SF EXAMINER
March 11, 2011

Kurt Masur explores the sonorities of Mendelssohn at Davies

Stephen Smoliar

There is an air of comfortable predictability to the music of Felix Mendelssohn that tends to serve as its greatest asset and its greatest liability. However, in preparing an all-Mendelssohn program for this week's San Francisco Symphony concerts at Davies Symphony Hall, visiting conductor Kurt Masur pursued an innovative strategy for freshening up the predictably familiar. Rather than focusing on the "note-based" grammatical ingredients, he chose to explore the sonorities of those notes, throwing new lights on Mendelssohn's approaches to instrumentation.

These metaphorical lights were realized by some novel approaches to the layout of the orchestra. The "quartet" portion of the string section assumed the usual fan structure, with the first violins on the left, followed by second violins, violas, and cellos, as one proceeded clockwise to the right. However, the winds were laid out in a single arced row behind the fan of strings, beginning with the flutes in the center and also proceeding clockwise through oboes and clarinets to the bassoons at approximately the two-o'-clock position. Behind the winds sat a shorter arc of brass (horns and trumpets), behind which were situated the basses. At the right edge of the stage, behind all other musicians, sat Jack Van Geem behind a pair of period timpani.

When Masur began the evening with the Opus 90 A major symphony ("Italian"), the initial impression was one of the comfortably routine, executed with a noticeably lighter touch then that of the more athletic "bicycle music" approach, through which the soundtrack of Breaking Away threatened to turn the score of the first movement into cliché. However, when the winds picked up the opening theme, their spatial orientation made their contribution noticeably different. One was more aware of the interplay between these solo voices and the string ensemble than when one encounters the more compact traditional layout. The resulting listening experience was one of an orchestra with aspirations for chamber music, perhaps complementing the Opus 20 string octet's "orchestral" aspirations. In other words Masur teased out a level of intimacy that one rarely associates with a symphony as full-throated as this one.
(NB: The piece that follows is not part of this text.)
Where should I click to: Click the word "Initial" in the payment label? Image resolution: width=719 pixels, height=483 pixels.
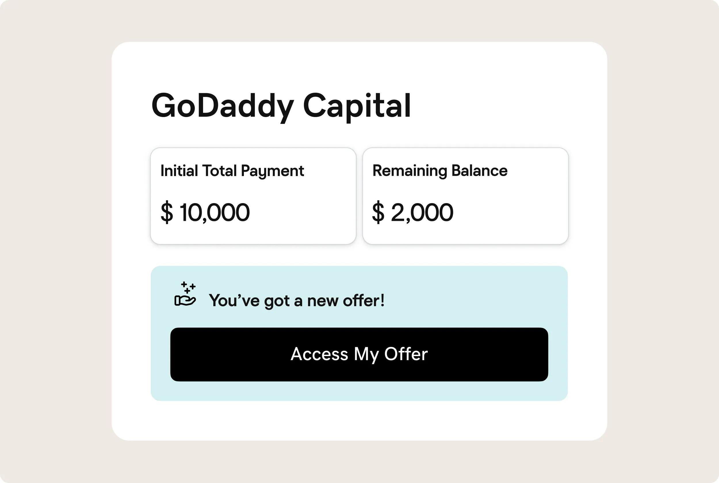coord(179,171)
That intimacy was critical to the execution of the complete score for Opus 61, the incidental music for William Shakespeare's A Midsummer Night's Dream. After all, the operative adjective is "incidental." The music is there to provide context for the text, rather than dominate it; and there are episodes where fragments of music interact with the text. Thus, the basic approach to layout in Opus 90 was maintained and expanded to accommodate the additional resources. The vocal soloists, soprano Susannah Biller and mezzo Maya Lahyani, sat among the members of the San Francisco Girls Chorus, all of whom formed their own arc behind the first and second violins. Jeffrey Anderson's tuba (substituting for the ophicleide in the original score) was now at the edge of the stage on the right, with timpani and two percussionists more removed from that edge.

Of course the play was not performed in its entirety. Rather, microphone-enhanced narrator Itay Tiran stood at a music stand behind the ensemble in the center of the stage, providing those texts appropriate to the musical selections ("in different voices," as T. S. Eliot once put it). This did not make for a particularly faithful account of the full narrative of the play, but it is reasonable to assume that most of the audience already knew the full story. Tiran was there to remind us of the appropriate scenes, rather than act them out for us; and he did this in a way that enhanced the music flow, even when it was at its most fragmented.

This entire conception thus established that same level of intimacy that Masur had evoked for the Opus 90 symphony. The result was still comforting. The music was as familiar as it has always been, but it was given a rhetorical turn that was anything but predictable. Listening to the music revealed new relationships that may previously have gone unnoticed. To invoke Eliot again, we found ourselves arriving "where we started," only to "know the place for the first time."